### Work task
Every line below that holds "agent" must be copied.

### Provided data

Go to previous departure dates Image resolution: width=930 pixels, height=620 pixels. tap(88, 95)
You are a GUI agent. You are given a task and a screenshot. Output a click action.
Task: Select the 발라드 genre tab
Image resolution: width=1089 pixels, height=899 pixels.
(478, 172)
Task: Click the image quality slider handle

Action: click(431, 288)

...

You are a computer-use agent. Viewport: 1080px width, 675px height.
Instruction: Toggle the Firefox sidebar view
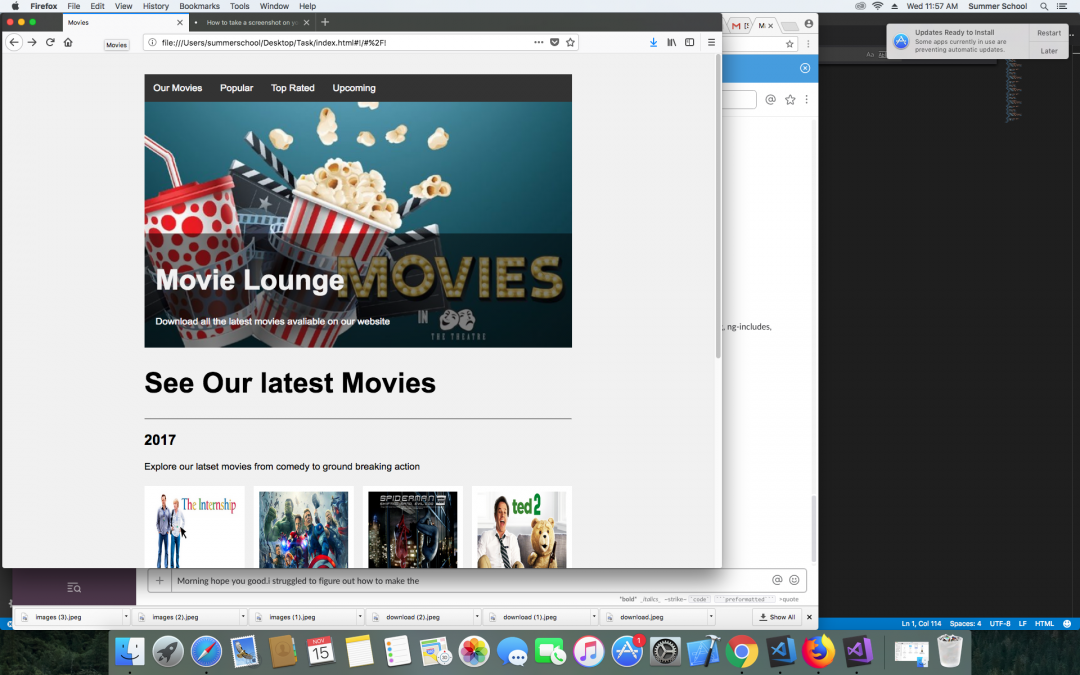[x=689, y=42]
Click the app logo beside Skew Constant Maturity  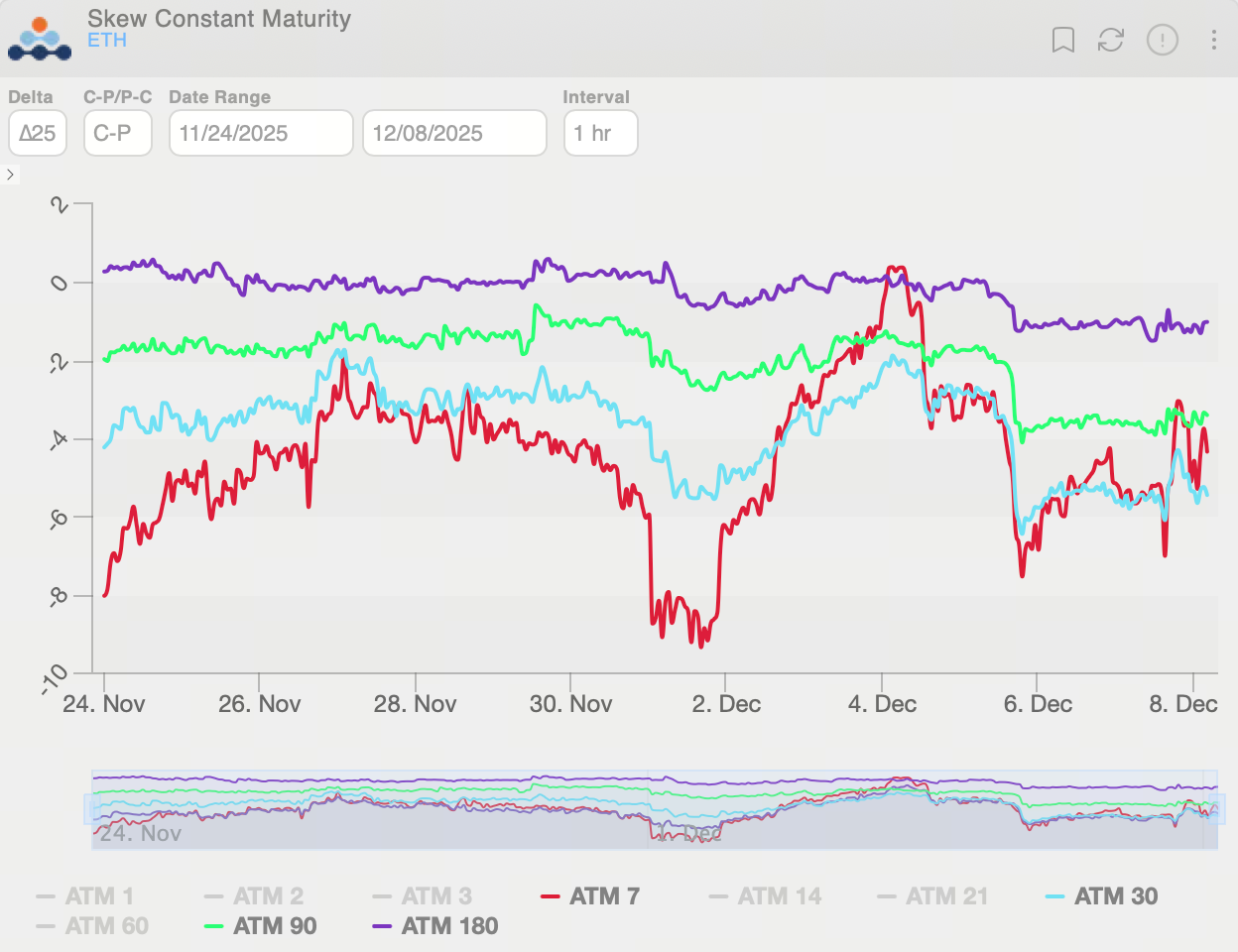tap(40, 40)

### Output below
You are a GUI agent. You are given a task and a screenshot. Output a click action.
You are a computer-use agent. Viewport: 1080px width, 675px height.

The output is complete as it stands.